== TASK BRIEF ==
Select every line below containing the word "will".

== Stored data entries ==

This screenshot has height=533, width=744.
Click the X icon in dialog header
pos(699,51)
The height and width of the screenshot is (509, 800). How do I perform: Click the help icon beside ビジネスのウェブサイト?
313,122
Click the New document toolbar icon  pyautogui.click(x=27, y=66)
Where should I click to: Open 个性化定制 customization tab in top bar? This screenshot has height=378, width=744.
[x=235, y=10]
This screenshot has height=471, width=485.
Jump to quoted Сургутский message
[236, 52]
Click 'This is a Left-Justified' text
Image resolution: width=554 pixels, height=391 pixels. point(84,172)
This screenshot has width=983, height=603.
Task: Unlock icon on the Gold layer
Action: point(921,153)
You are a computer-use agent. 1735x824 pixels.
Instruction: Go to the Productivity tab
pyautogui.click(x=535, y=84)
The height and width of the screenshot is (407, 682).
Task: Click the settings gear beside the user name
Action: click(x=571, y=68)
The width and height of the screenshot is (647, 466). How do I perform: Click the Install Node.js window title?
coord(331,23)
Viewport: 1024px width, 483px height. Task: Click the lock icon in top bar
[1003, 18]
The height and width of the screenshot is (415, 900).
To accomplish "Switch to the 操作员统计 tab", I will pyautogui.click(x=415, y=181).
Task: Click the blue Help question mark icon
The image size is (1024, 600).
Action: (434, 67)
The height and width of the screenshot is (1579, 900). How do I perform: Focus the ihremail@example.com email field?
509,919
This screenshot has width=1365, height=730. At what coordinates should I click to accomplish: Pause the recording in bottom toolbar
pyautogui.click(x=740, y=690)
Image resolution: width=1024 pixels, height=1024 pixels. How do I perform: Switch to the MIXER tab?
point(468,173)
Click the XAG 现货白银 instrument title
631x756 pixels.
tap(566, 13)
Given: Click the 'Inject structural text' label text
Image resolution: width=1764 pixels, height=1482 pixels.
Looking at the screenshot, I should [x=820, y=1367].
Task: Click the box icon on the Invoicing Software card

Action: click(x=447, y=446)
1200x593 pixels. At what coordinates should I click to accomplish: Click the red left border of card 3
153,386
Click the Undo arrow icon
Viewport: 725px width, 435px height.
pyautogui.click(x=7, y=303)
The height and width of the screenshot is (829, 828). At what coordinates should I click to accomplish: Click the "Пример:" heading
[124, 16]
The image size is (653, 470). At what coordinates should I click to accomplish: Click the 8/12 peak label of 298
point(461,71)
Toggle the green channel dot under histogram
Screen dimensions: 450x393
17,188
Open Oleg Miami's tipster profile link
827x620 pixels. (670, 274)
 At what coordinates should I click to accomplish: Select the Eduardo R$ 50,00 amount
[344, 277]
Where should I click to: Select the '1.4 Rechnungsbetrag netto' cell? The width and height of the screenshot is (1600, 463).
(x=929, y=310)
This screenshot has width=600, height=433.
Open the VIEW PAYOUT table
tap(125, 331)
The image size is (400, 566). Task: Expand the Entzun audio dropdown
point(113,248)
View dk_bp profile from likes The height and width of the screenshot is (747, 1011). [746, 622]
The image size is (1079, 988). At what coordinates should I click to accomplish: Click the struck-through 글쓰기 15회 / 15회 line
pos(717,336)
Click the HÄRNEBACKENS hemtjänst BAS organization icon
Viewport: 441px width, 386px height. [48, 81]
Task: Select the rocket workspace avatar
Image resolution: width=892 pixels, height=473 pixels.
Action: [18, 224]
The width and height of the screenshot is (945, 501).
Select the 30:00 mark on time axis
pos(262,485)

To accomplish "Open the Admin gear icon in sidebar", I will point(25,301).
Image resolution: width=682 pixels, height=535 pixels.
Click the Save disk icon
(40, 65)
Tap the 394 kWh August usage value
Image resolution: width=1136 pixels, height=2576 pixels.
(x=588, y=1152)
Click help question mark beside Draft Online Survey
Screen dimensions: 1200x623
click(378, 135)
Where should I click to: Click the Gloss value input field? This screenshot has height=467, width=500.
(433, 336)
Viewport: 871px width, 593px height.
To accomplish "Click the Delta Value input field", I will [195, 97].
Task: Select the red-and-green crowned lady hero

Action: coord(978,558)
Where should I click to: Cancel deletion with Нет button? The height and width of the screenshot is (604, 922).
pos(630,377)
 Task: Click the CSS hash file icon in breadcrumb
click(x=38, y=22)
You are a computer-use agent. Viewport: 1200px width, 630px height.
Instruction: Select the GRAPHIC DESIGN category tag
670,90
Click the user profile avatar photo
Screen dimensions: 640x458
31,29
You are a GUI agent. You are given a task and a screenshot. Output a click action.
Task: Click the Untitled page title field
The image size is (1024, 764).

== SOLUTION BELOW ==
To accomplish "Switch to the 操作员统计 tab", I will pyautogui.click(x=415, y=181).
To accomplish "Open the Admin gear icon in sidebar", I will point(25,301).
To accomplish "Click the Delta Value input field", I will [195, 97].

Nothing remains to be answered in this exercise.